## Aim
Pick up the article below about the SunTrust Mortgage employee fired over a chain e-mail, and continue it after its last sentence.

## Text to read
Reason #562 for not forwarding chain letters at work for any reason

NAACP: SunTrust Mortgage worker fired over e-mail
The NAACP says a 14-year employee was fired from SunTrust Mortgage Inc. in Richmond after she was accused of sending a chain e-mail she received at work that ultimately was forwarded to the NAACP.

The fired African-American employee said she found the e-mail offensive.

The e-mail contains pictures of 40 bumper stickers such as, "Clinton ruined a dress, Obama ruined a nation," "So I guess we're even on that slavery thing eh?" and, "Diversity -- It killed 13 at Fort Hood."

SunTrust issued a statement yesterday saying: "We do not endorse or condone the views expressed in the e-mail cited by the NAACP, and had already taken appropriate action to respond to the circulation of the e-mail."

A spokesman would not comment on whether others were reprimanded, citing personnel issues.

The National Association for the Advancement of Colored People released a copy of what it said was the e-mail sent by a SunTrust official to 13 office employees and one outside recipient under the subject line "FW: Bumper Stickers that Make Sense."
The woman who was fired says she'd always gotten good performance reviews but was fired over a chain-letter she forwarded outside of the workplace because she was offended by the content and wanted another opinion. She had originally been sent it, along with other recipients, by someone within the company. Several recipients, including her, were black, and also found it offensive. She was brought in and told her boss did not trust her anymore and because she e-mailed the letter, was terminated.

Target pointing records

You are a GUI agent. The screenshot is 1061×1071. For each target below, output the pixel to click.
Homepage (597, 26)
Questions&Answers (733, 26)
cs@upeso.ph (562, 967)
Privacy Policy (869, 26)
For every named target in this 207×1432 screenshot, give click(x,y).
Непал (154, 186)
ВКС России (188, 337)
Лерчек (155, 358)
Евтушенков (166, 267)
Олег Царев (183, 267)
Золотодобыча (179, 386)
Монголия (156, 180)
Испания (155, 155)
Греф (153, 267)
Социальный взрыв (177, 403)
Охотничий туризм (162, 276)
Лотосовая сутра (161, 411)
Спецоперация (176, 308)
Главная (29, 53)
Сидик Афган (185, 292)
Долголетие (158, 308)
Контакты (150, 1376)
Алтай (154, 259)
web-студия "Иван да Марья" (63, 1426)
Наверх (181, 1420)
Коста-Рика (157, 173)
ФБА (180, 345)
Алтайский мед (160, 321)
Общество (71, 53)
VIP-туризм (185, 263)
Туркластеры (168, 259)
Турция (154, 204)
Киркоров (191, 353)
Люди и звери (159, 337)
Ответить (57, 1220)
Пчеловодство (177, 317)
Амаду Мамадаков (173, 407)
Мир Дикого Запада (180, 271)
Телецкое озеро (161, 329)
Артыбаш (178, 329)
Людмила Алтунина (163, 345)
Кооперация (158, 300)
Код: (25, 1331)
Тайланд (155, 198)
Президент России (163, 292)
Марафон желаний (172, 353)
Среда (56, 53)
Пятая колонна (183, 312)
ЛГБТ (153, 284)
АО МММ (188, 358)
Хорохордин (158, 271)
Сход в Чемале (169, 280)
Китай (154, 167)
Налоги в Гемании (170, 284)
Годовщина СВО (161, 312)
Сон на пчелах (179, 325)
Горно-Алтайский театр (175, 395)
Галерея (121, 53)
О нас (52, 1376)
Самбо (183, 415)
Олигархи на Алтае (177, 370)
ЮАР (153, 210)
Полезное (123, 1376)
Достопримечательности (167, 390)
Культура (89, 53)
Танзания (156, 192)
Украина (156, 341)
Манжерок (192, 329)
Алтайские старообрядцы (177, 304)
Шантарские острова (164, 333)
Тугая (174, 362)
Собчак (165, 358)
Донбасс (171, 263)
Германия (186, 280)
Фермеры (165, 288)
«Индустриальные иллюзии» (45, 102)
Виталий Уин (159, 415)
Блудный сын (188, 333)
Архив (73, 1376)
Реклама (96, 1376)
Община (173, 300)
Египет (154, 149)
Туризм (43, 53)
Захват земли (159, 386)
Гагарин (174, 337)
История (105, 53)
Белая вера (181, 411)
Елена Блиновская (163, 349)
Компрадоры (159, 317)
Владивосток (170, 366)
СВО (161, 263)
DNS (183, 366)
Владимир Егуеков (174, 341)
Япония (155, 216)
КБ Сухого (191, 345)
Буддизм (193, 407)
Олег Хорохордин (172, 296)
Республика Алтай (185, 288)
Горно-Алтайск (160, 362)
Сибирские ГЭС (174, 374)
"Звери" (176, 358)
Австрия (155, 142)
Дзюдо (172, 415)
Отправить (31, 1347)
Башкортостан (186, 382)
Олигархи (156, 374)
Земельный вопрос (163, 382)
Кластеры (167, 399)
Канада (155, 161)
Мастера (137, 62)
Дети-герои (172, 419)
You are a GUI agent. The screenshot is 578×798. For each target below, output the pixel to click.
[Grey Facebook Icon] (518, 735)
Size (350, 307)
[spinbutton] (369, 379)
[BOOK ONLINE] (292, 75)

## Result below
Regardless of the other question here (who sent the original? Were they fired? Is SunTrust racist? etc.), this is a perfect reason why you shouldn't forward chain letters at work. Now, if I received a racist one, I would show our IT people, and they could go from there. I have received religious ones and requested the sender delete me from her uplifting little religious pep talks. We're not supposed to use our e-mail sending around stuff we find amusing or uplifting anyway. Work e-mail is, well, for work. But even so, as one commenter, going by the handle someone_else put it, succinctly:
The larger lesson here is that you all should think carefully about what you are sending before using work emails for personal use.

Some of us don’t care about the content, we just don’t want to receive your unfunny jokes, your insipid inspirational prayers, your idiotic political chain emails or anything else. This is work, not a social gathering.

But when you use a work email for your own personal amusement, you need to take responsibility for it if someone gets offended. If you have a problem with that, don’t send the email in the first place.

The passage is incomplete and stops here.